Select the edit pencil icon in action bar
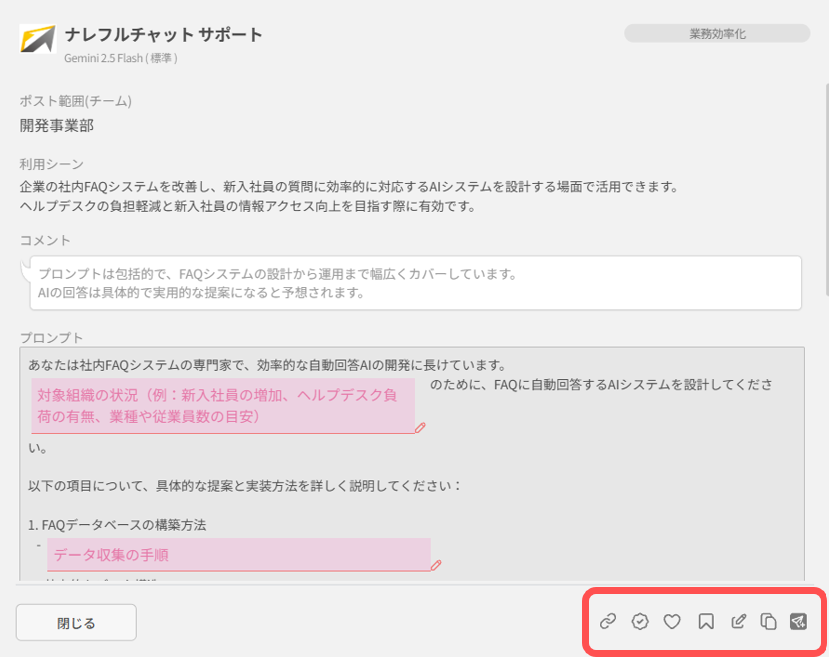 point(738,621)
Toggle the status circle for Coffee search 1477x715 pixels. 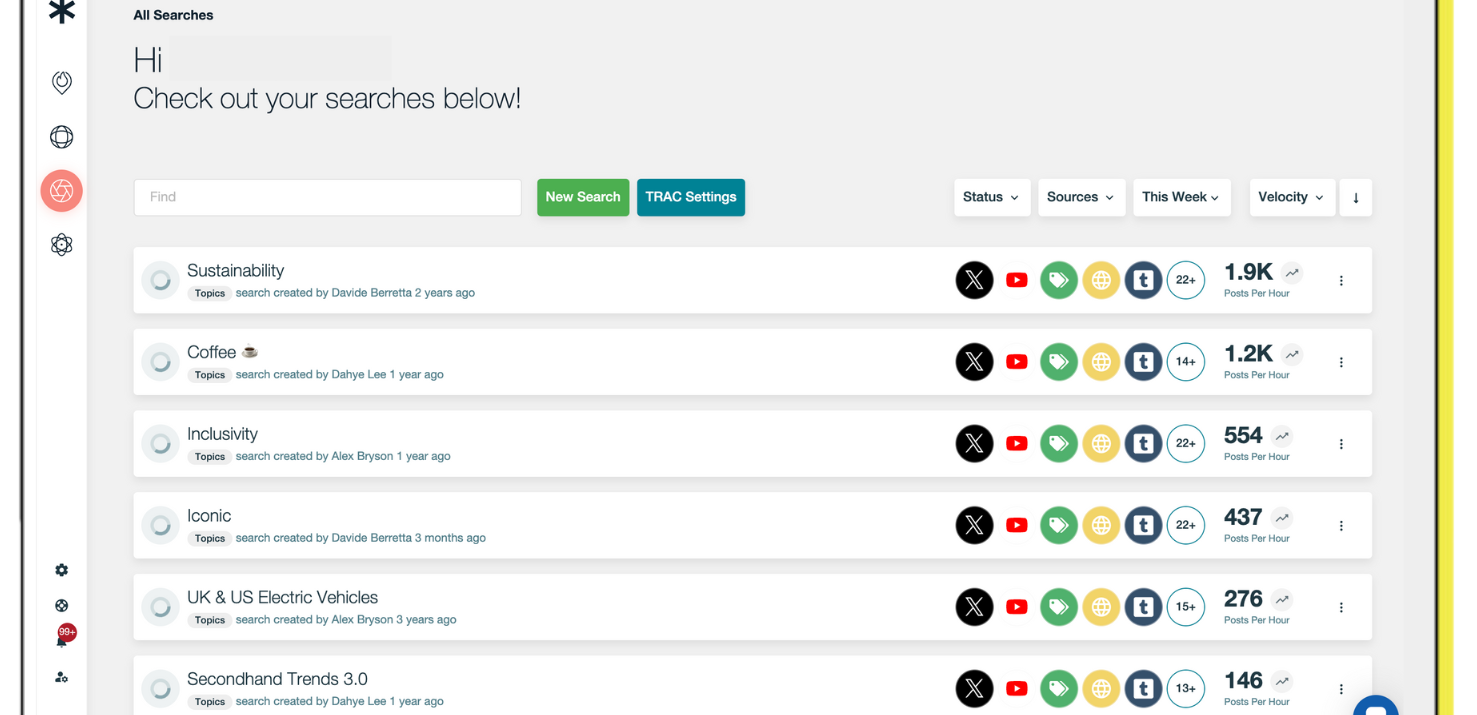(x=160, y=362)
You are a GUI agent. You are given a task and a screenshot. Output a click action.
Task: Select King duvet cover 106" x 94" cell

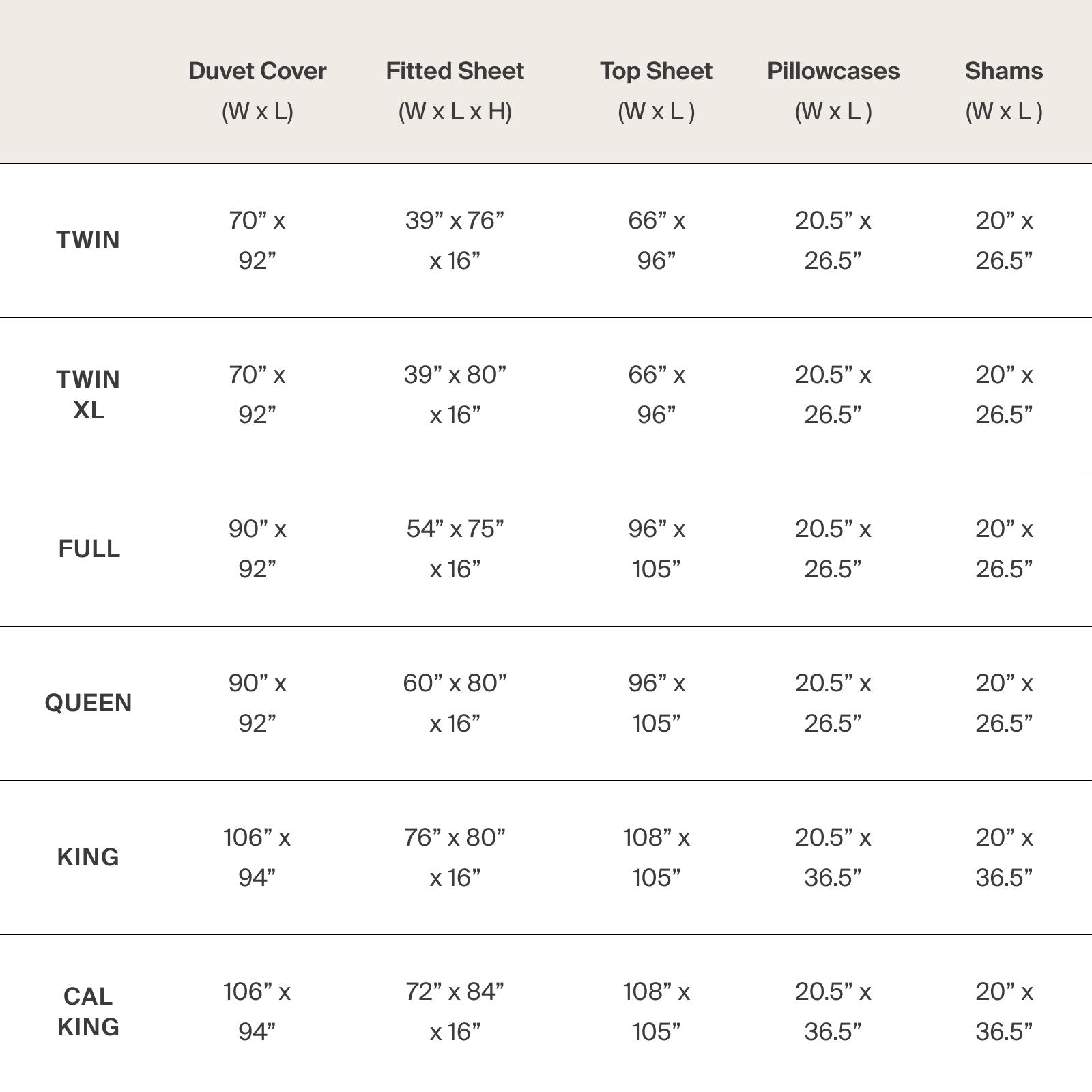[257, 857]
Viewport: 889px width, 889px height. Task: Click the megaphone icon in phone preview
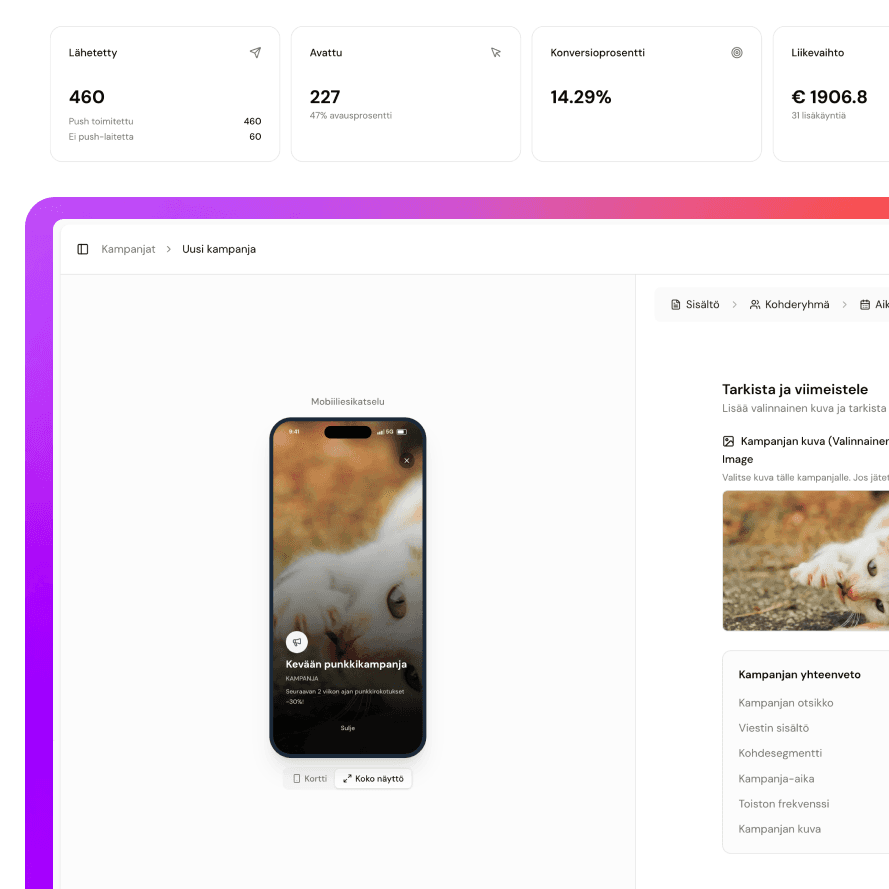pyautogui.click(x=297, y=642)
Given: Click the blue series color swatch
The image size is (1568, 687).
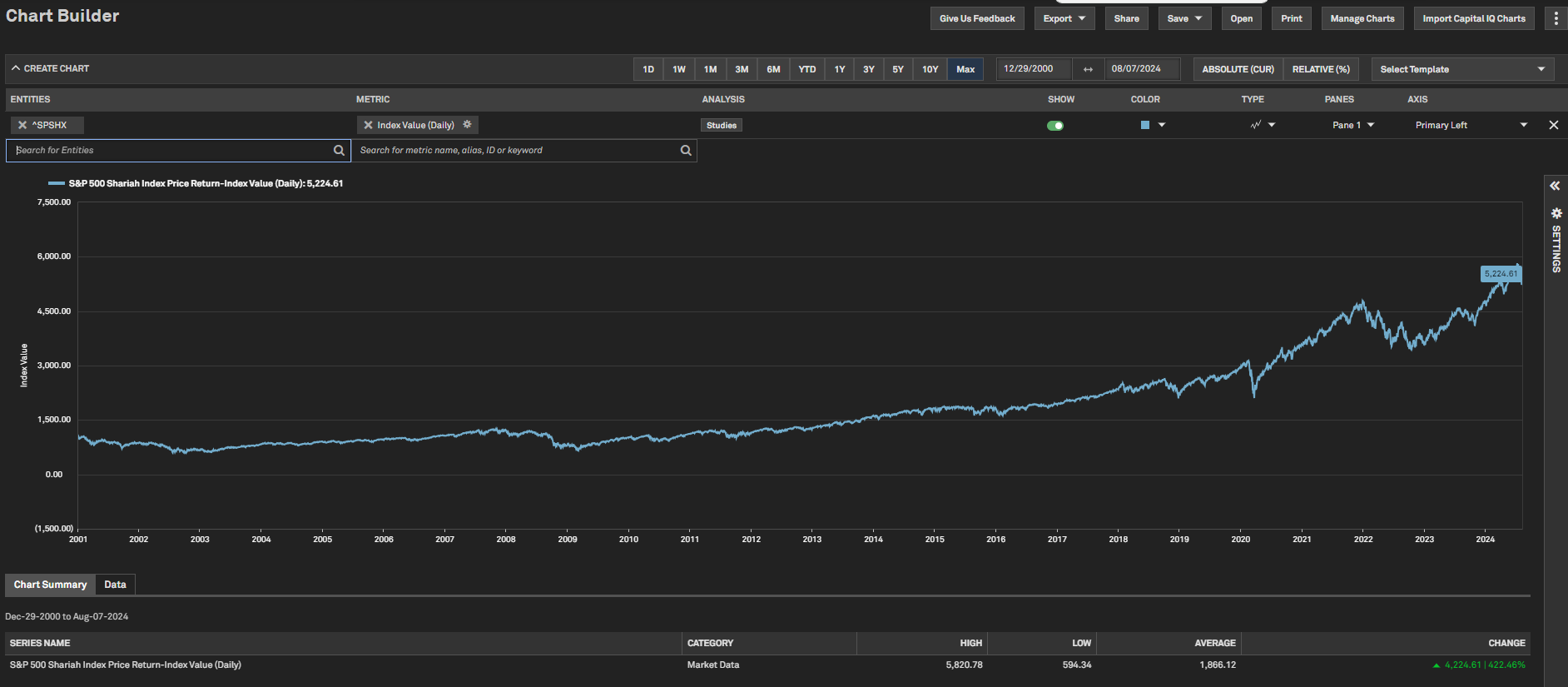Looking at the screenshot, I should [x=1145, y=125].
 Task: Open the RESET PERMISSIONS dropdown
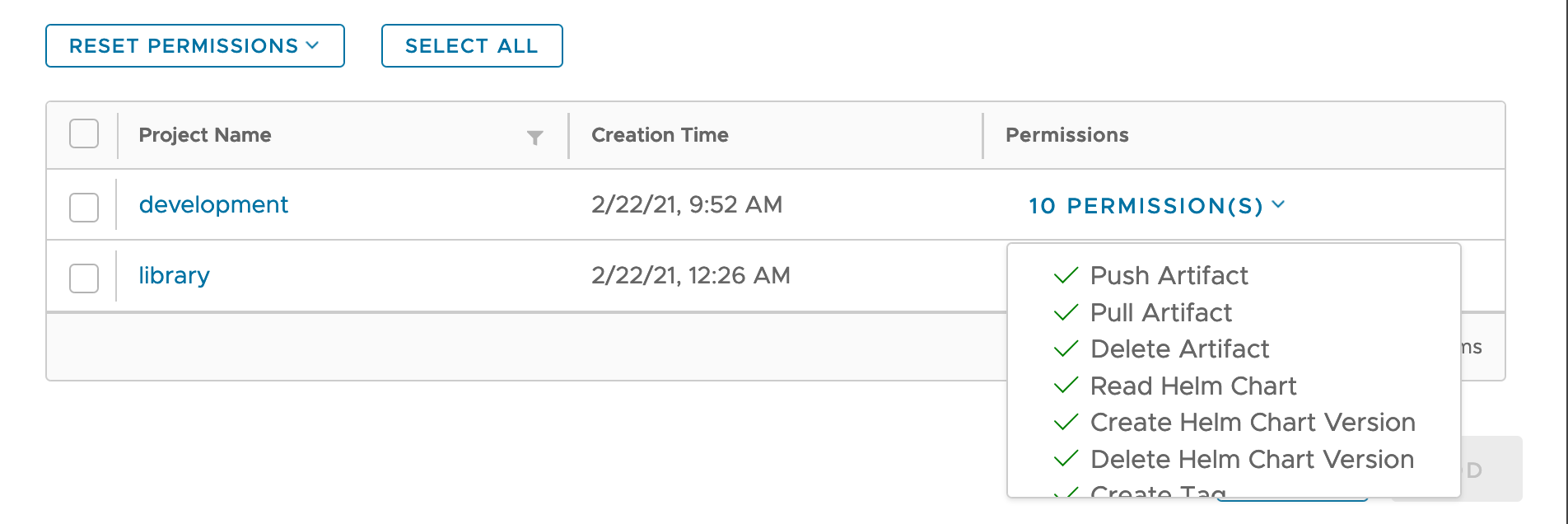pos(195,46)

━━━━━━━━━━━━━━━━━━━━

**TASK DIRECTIONS:**
Leave out every picture, and copy exactly the lines from the line that contains "The image size is (1568, 687)." through the end of the material.

**OUTPUT BELOW:**
The image size is (1568, 687).
Looking at the screenshot, I should [x=1145, y=125].
 Task: Open the RESET PERMISSIONS dropdown
pos(195,46)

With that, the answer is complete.